1. it provides an elastic metric to measure interpretable shape deformations,

2. it defines a formal mathematical and statistical framework and

3. it provides tools for shape alignment, comparison, summarization, clustering, classification, hypothesis testing and other tasks.

We demonstrate these benefits through a detailed study of tumour shapes in the context of GBM. The method proposed can be readily extended to any cancer and/or other imaging modalities with similar data characteristics and scientific questions.

The focus of this paper is on two-dimensional tumour shapes obtained from the segmented tumour of a single axial slice of the brain with largest tumour area. The influence of the location and anisotropic nature of the white matter tracts on the shape of the tumour can be better assessed with three-dimensional shape analysis, which is currently in progress. The geometric framework that is presented in this paper allows for the extension to three-dimensional shapes (via square-root normal fields (Jermyn et al., 2012)), which would enable us to capture the full elastic shape of the tumour.
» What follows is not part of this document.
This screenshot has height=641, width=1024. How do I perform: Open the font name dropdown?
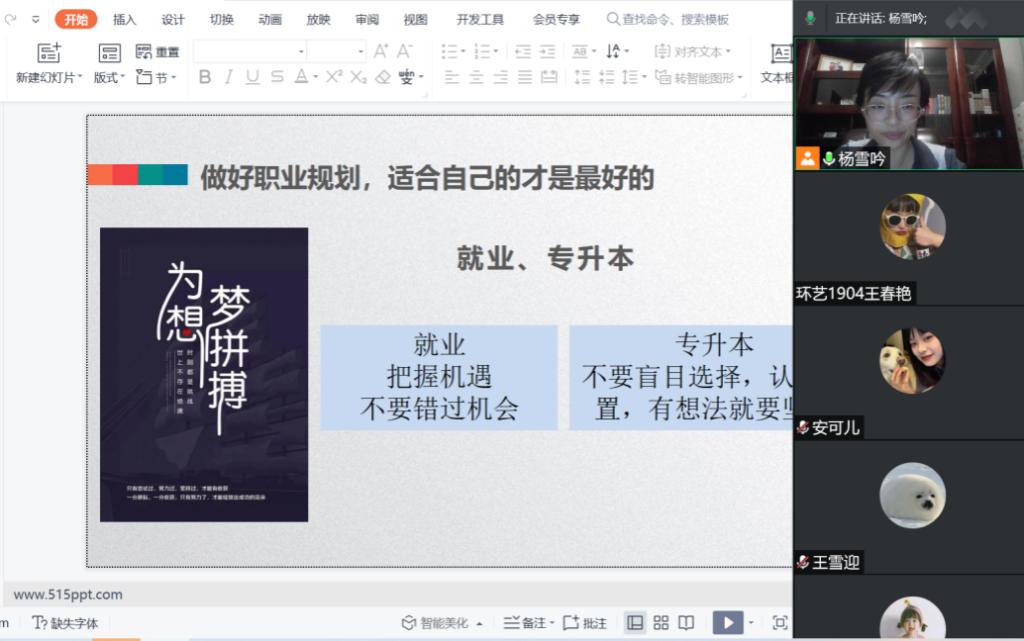click(301, 51)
However, studying parameterized surfaces in this context is difficult because of the large shape heterogeneity of the tumours. Except for the work of Goldberg-Zimring et al. (2005), who used spherical harmonic functions to model the three-dimensional shape of a tumour (akin to non-elastic analysis of tumour shapes), there is a lack of progress in this direction.

One way to view the proposed survival model is within the context that is offered by regression with functional predictors. The parametric closed curve representing a tumour shape predictor can be viewed as an element of the preshape space $\mathcal{C}$, which is a submanifold of ${\mathbb{L}}^2({\mathbb{S}}^1)$ and not a vector space. Current approaches with functional predictors using basis representations of the tumour shape or the coefficient function, or both, are hence inapplicable (see Morris (2015) for a detailed review).
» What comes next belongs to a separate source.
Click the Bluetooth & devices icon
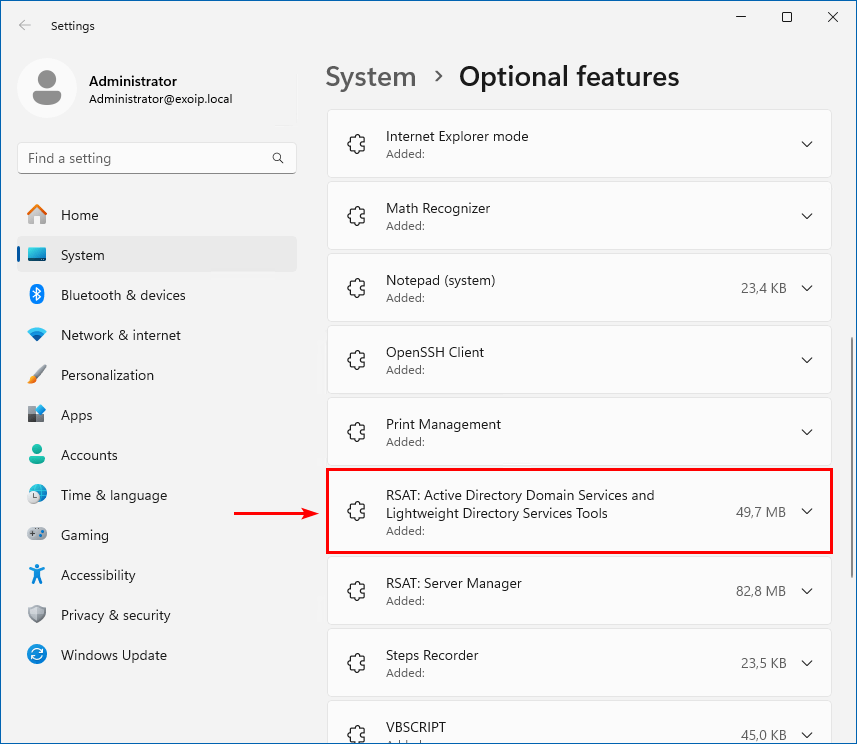 click(37, 295)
The geometric framework that is used in this paper enables us to perform PCA on the space of tumour shapes under a Riemannian metric. The physiological interpretation of the principal directions, however, is unclear and much work remains to be done in this direction. Construction of a set of basis functions for the tangent space of a tumour shape that captures the biologically relevant deformations of the shape would be particularly useful; this requires significant input from clinicians in the form of prior shape information. The deformations that are observed in the tumour shape as we move away from the mean along the direction of decreased survival are striking; the shape appears to become more spiculated, which is consistent with the heuristic understanding of the seriousness of an irregularly shaped tumour. The visualization that is afforded within our framework, in our opinion, can profitably be used by neuroradiologists for initial non-invasive diagnoses. An alternative approach would be to use sparse PCA methods to model the variability in tumour shapes, which has recently proven useful in generating results that are clinically interpretable (Sjöstrand et al., 2007).
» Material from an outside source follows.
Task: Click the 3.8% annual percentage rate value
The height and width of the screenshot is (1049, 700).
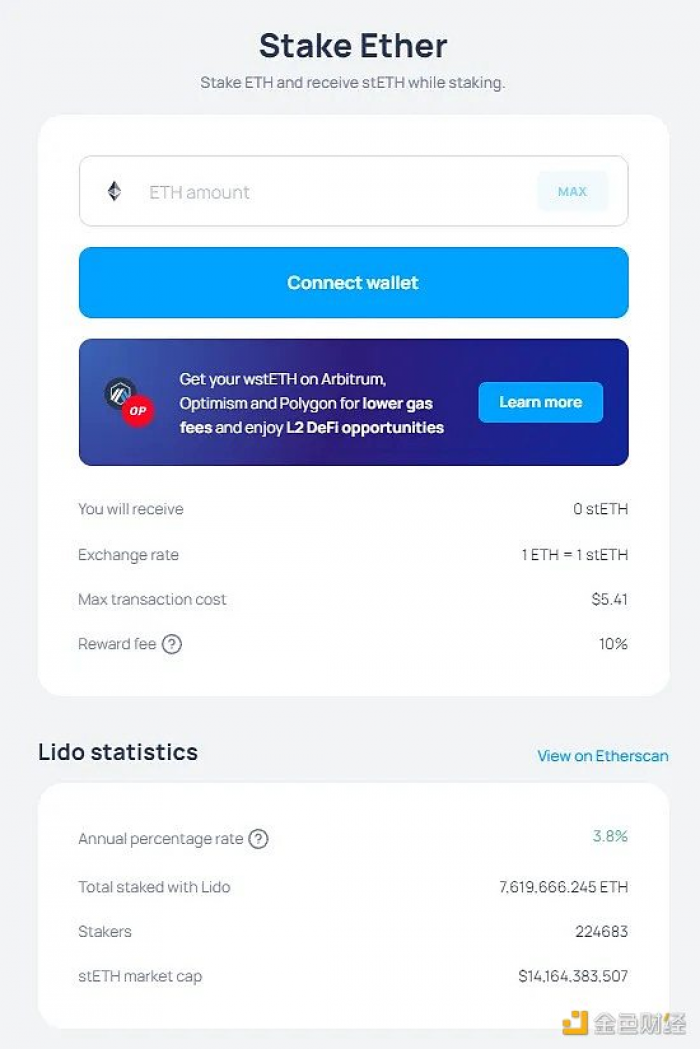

Applying the survival model M3 to the GBM data set, we uncovered several potentially interesting relationships between the shape of the tumour (expressed through the principal coefficients) and driver genes. This merits further consideration, and the implementation of our methods on other GBM data sets would offer more insight. Biological validation of the correlations between the two can significantly impact targeted personalized treatment strategies for GBM patients. Importantly, prognostic biomarkers of the transition time from a low grade to a malignant glioma can be determined.